The market system in the USA is today used to manage distribution of healthcare resources. Health insurers compete for customers and for profits. This entire market, entire system is a complex machine, but it is still simply managing the use of currency to distribute healthcare resources. It is not involved in directly improving human well-being.
Therefore, the health insurance market is ultimately an ineffective use of resources. What does this mean in a practical sense? It means that the all the time people spend working for health insurance companies, all the infrastructure needed to maintain health insurance, and support it, would be used much more effectively if it was instead automated or used in direct support of human health. If the time and effort used to maintain the health insurance industry was instead used to improve hospitals, emergency clinics, and available medical services, those resources would be doing much more to actually help people.
The competitive health insurance marketplace is an ultimately unnecessary institution, which means it is a catastrophically ineffective use of energy and resources. Its existence is motivated solely by the false value of profit. This is extremely damaging, because it essentially sinks a sizeable portion of the limited available energy of our civilization into an effort that is not externally beneficial. The profit motive is a powerful incentive for these this unnecessary institution to expand in size and scope, which simply sinks more and more energy and resources into an ultimately ineffective use. As healthcare insurance companies make higher profits, they force more and more resources to be used ineffectively.
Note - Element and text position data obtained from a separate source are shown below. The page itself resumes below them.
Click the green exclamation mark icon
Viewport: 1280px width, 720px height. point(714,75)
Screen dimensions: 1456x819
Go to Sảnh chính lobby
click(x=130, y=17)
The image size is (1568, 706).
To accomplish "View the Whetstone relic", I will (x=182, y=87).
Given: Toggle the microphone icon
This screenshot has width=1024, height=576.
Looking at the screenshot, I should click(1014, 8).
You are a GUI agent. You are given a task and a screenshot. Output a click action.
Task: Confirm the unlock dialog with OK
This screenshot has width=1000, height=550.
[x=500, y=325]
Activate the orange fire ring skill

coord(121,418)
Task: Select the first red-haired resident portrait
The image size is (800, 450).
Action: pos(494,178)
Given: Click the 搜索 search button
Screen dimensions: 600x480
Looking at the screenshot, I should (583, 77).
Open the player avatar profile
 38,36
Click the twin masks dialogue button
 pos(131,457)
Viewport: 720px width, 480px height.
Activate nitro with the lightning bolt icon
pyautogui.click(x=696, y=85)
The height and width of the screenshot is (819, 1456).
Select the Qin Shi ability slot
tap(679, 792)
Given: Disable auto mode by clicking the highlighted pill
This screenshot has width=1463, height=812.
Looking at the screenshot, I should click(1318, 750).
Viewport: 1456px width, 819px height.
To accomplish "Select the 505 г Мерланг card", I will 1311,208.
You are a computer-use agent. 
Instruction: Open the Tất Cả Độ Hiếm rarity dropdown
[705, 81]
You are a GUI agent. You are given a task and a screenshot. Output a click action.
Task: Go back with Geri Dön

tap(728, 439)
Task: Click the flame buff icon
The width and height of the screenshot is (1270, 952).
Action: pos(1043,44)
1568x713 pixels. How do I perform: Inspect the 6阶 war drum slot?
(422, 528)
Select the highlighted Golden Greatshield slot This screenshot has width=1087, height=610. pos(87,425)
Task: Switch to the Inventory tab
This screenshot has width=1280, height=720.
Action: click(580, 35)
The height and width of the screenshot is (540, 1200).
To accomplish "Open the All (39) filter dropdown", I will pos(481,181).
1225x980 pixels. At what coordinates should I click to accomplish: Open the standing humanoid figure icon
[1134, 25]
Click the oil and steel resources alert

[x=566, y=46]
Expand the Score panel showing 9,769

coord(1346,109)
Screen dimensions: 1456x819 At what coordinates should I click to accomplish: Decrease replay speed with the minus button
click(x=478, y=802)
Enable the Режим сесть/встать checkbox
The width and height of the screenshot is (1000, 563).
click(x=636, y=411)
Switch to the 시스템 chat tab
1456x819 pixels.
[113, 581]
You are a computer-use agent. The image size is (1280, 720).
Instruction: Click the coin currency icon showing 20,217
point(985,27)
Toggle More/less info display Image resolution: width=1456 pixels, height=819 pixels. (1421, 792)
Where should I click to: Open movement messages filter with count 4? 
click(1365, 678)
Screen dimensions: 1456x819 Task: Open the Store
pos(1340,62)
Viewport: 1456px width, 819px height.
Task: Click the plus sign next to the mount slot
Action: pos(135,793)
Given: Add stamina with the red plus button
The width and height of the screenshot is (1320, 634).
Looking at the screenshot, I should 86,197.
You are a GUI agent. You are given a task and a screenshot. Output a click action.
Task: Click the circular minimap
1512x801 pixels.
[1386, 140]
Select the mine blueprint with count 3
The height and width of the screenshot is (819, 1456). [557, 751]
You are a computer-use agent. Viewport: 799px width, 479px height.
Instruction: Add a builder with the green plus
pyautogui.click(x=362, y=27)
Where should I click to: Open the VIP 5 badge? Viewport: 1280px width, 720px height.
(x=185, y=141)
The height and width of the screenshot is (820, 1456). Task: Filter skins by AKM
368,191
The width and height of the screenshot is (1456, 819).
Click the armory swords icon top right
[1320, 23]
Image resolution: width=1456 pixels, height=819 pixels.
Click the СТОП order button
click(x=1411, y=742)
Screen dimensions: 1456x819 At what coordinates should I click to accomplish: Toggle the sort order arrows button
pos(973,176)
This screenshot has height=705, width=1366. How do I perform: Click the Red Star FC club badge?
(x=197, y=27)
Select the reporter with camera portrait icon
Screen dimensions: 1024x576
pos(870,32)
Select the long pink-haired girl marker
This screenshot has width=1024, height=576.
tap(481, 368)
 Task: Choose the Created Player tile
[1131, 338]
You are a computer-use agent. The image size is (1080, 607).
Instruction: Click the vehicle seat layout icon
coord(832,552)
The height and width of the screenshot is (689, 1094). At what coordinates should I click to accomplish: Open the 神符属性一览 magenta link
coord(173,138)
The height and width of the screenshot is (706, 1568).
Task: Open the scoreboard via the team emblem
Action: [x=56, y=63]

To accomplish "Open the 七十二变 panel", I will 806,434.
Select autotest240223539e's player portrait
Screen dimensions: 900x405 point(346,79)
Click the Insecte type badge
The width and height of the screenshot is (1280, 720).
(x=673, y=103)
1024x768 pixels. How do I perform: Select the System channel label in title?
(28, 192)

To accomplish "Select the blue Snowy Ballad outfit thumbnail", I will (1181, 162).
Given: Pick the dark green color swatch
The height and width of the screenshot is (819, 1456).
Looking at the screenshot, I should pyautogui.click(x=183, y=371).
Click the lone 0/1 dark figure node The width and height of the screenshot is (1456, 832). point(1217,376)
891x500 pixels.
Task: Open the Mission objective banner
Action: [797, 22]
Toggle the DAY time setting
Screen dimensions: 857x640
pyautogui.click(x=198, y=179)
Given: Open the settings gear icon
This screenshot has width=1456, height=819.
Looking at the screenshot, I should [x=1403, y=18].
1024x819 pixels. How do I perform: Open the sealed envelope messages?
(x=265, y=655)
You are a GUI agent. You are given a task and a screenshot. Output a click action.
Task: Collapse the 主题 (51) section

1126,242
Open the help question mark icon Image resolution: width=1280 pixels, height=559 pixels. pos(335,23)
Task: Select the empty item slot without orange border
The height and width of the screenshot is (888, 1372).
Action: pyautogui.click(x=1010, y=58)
No other modern industrialized nation has a similarly bloated insurance marketplace. It is simply not necessary to have an effective healthcare system.
In France a single national insurance company is required to manage the task. In Norway, a government run public fund pays directly for medical coverage. In both cases the task of managing payment is done much more efficiently.
Paying this unnecessary overhead in profit, excess, and beaurocratic management is a large part of the reason that the same procedure costs vastly more in the United States than in other developed countries. Individuals in the United states give up much more to receive the same treatment.
For typical medical care, patients in the United states can pay 3-5 times as much as those in France.
The United states, of course, could easily achieve healthcare for all at a much lower cost per person it does today. With not only lower costs, but better coverage, and more favorable health outcomes. In order to do this, however, the prime motive of the healthcare industry must shift away from profit, and toward human wellbeing.